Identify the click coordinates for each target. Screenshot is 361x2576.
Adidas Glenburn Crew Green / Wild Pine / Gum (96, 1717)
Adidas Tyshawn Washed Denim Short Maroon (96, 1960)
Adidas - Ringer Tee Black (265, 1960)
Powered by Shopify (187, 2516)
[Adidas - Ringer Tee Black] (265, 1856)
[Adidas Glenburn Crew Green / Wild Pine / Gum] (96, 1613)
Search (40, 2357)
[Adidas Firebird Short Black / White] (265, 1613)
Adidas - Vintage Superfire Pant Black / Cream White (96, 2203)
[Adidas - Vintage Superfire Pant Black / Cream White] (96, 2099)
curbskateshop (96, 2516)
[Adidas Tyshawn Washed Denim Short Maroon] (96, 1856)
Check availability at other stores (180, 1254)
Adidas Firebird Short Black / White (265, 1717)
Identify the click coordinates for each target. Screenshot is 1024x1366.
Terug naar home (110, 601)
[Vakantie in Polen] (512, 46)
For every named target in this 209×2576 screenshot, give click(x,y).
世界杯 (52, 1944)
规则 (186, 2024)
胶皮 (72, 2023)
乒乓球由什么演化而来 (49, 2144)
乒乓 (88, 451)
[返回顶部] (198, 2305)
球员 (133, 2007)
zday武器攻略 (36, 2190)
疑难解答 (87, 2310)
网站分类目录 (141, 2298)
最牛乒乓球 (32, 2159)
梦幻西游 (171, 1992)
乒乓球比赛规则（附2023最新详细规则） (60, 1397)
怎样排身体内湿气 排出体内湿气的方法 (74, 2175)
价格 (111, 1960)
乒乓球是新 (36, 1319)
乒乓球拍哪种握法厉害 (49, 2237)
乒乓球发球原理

**Your task:**
Your answer should consist of all lines in the listing above that contain "White".

**Response to this task:**
[Adidas Firebird Short Black / White] (265, 1613)
Adidas - Vintage Superfire Pant Black / Cream White (96, 2203)
[Adidas - Vintage Superfire Pant Black / Cream White] (96, 2099)
Adidas Firebird Short Black / White (265, 1717)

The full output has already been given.